# Bad Breathe help



## BoxerMommie (Jun 26, 2008)

Okay my girl's breath is so not nice. Anyone have any easy to come by preferably easy on the pocket book remedies for icky breathe? 

Thanks!


----------



## RawFedDogs (Jun 16, 2008)

BoxerMommie said:


> Okay my girl's breath is so not nice. Anyone have any easy to come by preferably easy on the pocket book remedies for icky breathe


Bad breath is caused by bacteria in the mouth, throat, or sometimes stomach. Most often it's the mouth. I had 2 Goldens with horrible breath. 2 days after switching them to raw it went away, never to return again. My Danes have never had bad breath.

The only other solution is to get rid of the bacteria in the mouth which is usually caused by left over kibble between gums and cheeks and between gums and teeth.


----------



## BoxerMommie (Jun 26, 2008)

Sorry not interested in RAW for a variety of reasons. She gets her teeth brushed and it just happened recently, when she was taking so much fish oil so I cut back and then completely dumped it for awhile and it has helped but hasn't eliminated. It isn't really a bacterial smell but more of a fish smell.

But thanks NOT INTERESTED IN RAW which I think I've mentioned in a few posts.


----------



## rannmiller (Jun 27, 2008)

Yeah, I noticed that once I switched to raw and all my dogs were crunching through bones on a daily basis, it really helped clean their teeth and freshen their breath. I don't have to give them any extra bones, I've completely stopped brushing their teeth because I don't need to. It's worked better than anything else I've ever tried. Raw is like my one-stop shop for clean teeth, better poop, happier dogs, better coats, fresher breath, feeding, etc. 

I know you aren't interested in raw, but you asked what works for us, and we told you, there's no reason to get mad at us for being honest. Maybe someone else who has a bad breath dog who's open to the idea of raw might read this and it could help them. 

I can lie if you'd like? 

I feed my dogs Greenies and they've really helped get the extra junk off their teeth. Greenies Smart Biscuits also act like mouthwash, freshening the breath even more. Nutro makes tartar control biscuits that are supposed to further cut back on bad breath. I also buy some breath freshening stuff you can just pour directly into their water bowl, that helps as well. You can get it at PetsMart for about $13 for a big bottle. They also have some doggy breath mints you can buy (that's what I tried in the past, along with bones for chewing).

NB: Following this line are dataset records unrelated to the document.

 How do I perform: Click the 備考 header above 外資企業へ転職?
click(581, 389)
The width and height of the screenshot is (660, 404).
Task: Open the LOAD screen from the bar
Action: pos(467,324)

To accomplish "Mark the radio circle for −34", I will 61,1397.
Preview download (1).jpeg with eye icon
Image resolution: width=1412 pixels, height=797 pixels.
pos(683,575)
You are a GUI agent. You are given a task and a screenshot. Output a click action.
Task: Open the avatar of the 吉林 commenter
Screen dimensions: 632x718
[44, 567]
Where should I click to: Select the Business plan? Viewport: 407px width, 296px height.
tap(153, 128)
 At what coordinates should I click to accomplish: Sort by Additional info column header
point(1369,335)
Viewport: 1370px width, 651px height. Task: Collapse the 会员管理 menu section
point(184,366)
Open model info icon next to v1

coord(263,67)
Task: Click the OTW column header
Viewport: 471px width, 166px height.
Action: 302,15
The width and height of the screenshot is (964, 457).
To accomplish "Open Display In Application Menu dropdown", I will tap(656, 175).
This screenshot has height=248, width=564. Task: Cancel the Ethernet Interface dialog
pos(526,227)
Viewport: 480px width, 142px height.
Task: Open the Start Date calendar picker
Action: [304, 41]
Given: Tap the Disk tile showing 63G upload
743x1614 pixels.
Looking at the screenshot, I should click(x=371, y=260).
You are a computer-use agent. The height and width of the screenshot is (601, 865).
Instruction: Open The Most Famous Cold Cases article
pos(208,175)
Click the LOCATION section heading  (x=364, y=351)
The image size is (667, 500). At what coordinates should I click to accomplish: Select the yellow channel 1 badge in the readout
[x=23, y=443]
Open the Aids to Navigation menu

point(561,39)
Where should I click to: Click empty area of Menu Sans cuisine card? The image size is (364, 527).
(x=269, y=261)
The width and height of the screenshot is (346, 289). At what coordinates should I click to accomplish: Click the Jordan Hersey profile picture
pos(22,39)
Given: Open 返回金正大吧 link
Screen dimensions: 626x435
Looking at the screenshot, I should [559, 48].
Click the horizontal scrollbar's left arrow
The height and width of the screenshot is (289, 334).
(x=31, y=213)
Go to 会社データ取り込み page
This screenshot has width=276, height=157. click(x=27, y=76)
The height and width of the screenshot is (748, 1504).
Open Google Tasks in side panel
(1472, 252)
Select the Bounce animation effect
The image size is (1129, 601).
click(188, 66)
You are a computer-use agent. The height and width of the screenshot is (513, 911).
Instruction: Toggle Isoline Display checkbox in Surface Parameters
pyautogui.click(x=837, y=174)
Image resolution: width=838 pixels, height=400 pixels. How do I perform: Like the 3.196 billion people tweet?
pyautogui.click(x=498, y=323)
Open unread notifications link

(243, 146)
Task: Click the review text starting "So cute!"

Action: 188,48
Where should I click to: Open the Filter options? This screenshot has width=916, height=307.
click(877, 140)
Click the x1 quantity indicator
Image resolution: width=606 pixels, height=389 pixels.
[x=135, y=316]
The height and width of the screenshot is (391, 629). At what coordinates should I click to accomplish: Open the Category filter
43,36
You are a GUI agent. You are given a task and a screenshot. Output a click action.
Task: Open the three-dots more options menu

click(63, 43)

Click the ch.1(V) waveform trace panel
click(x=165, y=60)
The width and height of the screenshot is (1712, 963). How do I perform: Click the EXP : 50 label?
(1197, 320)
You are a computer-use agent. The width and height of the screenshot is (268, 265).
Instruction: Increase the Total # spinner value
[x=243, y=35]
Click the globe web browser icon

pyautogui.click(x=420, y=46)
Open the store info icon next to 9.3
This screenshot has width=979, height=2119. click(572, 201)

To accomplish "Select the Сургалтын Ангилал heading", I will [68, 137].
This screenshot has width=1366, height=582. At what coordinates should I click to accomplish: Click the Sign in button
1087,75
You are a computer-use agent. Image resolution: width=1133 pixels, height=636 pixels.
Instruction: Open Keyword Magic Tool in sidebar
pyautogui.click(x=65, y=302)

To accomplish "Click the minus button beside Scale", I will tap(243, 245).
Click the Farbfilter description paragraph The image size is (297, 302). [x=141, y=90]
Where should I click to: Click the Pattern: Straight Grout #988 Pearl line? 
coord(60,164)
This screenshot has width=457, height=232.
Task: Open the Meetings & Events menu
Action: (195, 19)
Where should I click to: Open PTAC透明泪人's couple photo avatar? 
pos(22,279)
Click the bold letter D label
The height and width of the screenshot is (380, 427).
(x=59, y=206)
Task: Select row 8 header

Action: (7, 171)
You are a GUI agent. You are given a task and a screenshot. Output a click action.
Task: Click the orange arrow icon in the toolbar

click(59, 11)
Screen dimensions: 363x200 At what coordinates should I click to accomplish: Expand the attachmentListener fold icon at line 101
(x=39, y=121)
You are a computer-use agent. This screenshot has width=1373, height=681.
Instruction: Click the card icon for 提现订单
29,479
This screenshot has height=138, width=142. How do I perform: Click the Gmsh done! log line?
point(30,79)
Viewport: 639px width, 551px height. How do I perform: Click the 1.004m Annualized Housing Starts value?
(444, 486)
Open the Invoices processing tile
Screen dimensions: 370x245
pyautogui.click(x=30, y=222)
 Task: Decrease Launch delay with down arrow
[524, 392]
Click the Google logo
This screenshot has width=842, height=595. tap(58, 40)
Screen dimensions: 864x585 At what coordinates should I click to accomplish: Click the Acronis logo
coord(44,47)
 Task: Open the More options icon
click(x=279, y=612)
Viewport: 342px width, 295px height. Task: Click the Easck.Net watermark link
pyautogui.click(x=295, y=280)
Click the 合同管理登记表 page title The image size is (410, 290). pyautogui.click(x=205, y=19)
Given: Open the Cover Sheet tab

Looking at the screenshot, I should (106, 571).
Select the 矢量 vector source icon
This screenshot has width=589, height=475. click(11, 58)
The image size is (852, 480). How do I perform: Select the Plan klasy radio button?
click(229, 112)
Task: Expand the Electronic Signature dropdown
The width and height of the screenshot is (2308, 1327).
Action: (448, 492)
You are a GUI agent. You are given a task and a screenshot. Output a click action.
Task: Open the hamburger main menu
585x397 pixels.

Like I said, none of that stuff worked nearly as well as raw, but at least I spent a lot of money and time on trying them. Good luck!


----------



## rannmiller (Jun 27, 2008)

Sorry if that sounded mean, it's just that you asked for help and then got really mad/mean about it when you got an honest response. 

We all know you aren't interested in raw. Maybe more bones to chew on will help your pup's breath? 

What are you doing for her now besides the brushing?


----------



## BoxerMommie (Jun 26, 2008)

Thanks, but with her medical problems I do not feel she is a candidate for raw, not to mention it isn't something I am interested in for a variety of reasons. I'm not saying it doesn't work (although she gets raw bones occasionally and her teeth are clean) however it isn't for us, and for pete's sake I think RFD has a lot to offer but that's his "cure all" for everything and well as with anything I don't believe that one thing is the answer for everything, does it work for some? I'm sure it does, however no I don't believe it can work for all (as some can attest to on his forum no less), and it isn't something I'm interested in. She's almost 7 years old has eaten kibble her entire life and it JUST started (and I literally mean overnight) in the past few months. She was on extremely high doses of fish oil for her joint issues and so I cut back on that and actually stopped it for awhile as that was about the time it happened and like I said literally overnight, however stopping it has not solved the problem. 

I'm not getting peeved per se, I'm just tired of every single thread that raw has to be the answer to everything, it starts getting old after awhile. Especially when many have voiced that they aren't interested, for whatever reason, in feeding raw (myself included). However she DOES get raw bones a few times a month which hasn't done jack diddly squat.


----------



## BoxerMommie (Jun 26, 2008)

rannmiller said:


> Sorry if that sounded mean, it's just that you asked for help and then got really mad/mean about it when you got an honest response.
> 
> We all know you aren't interested in raw. Maybe more bones to chew on will help your pup's breath?
> 
> What are you doing for her now besides the brushing?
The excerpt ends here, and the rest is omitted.